The detection of skin regions in images is an important pre-processing step for many computer vision applications like face detection or face tracking. However, skin processing using color information can be a challenging task as in images the appearance of skin is affected by different factors such as illumination, surrounding and ethnicity.
The interaction of light with human skin is a very complex process as skin consists of several translucent layers. The prevalent chromophores in skin are different types of melanin and hemoglobin. Besides the specific absorbance characteristics of skin, the light is also highly scattered at small-scale structures like collagen or the chromophores themselves. These factors generate a very specific spectral reflectance of skin which varies mainly due to ethnic origin, but also due to individual characteristics such as age, body part, makeup etc.
The aim of this research is the analysis of the interaction of light with human skin from computer vision's perspective. Therein, the following two main parts have to be addressed:
Existing skin detection methods use suitable color space transformations and model the distributions of skin and non-skin pixels to perform a classification.
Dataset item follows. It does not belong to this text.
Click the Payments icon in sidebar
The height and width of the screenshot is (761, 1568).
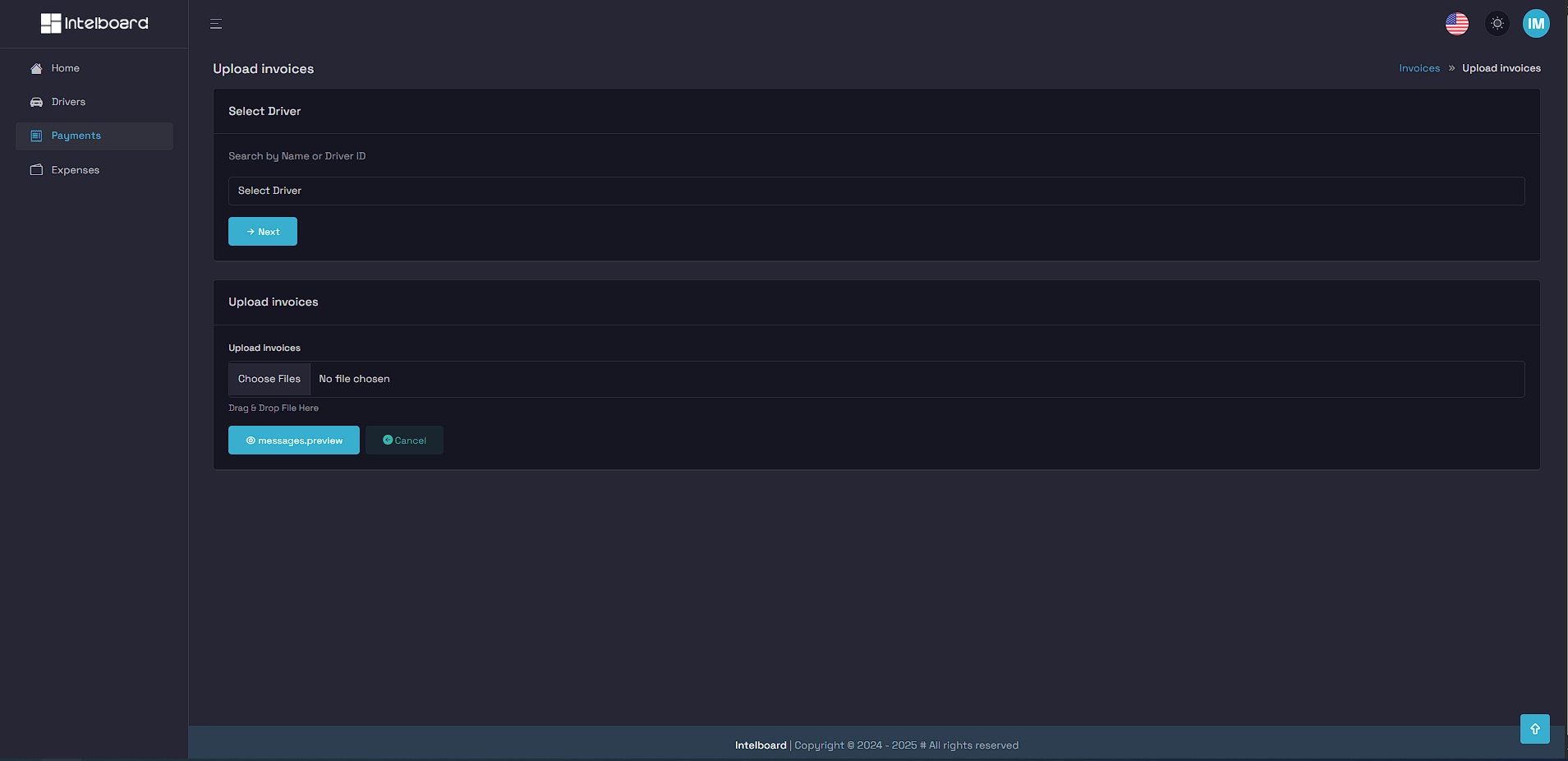[36, 136]
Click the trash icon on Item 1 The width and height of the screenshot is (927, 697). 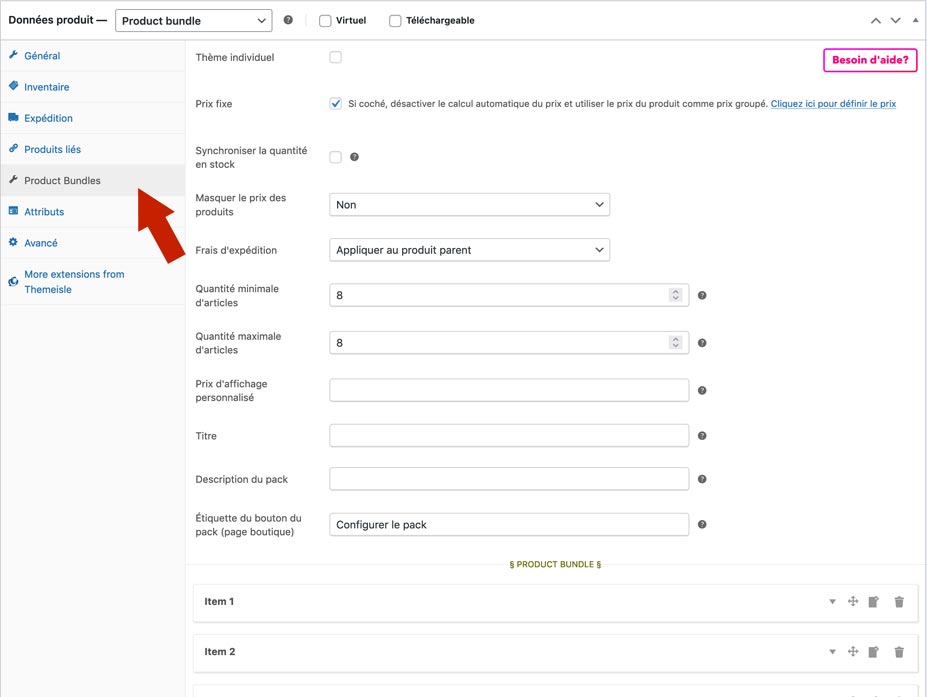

However, the robustness against varying illumination conditions is still a major problem, as well as the reliable detection of different ethnicities. These aspects are addressed within this project. Only few skin detection approaches use color constancy techniques to compensate for illumination. However, the knowledge on the illuminant color can be useful for obtaining illuminant-specific skin color distributions. Furthermore, in other areas, like medicine or computer graphics, detailed physics-based models for the interaction of human skin and light exist. During this research a mapping from the complex physics-based spectral models to simpler computer vision models will be investigated.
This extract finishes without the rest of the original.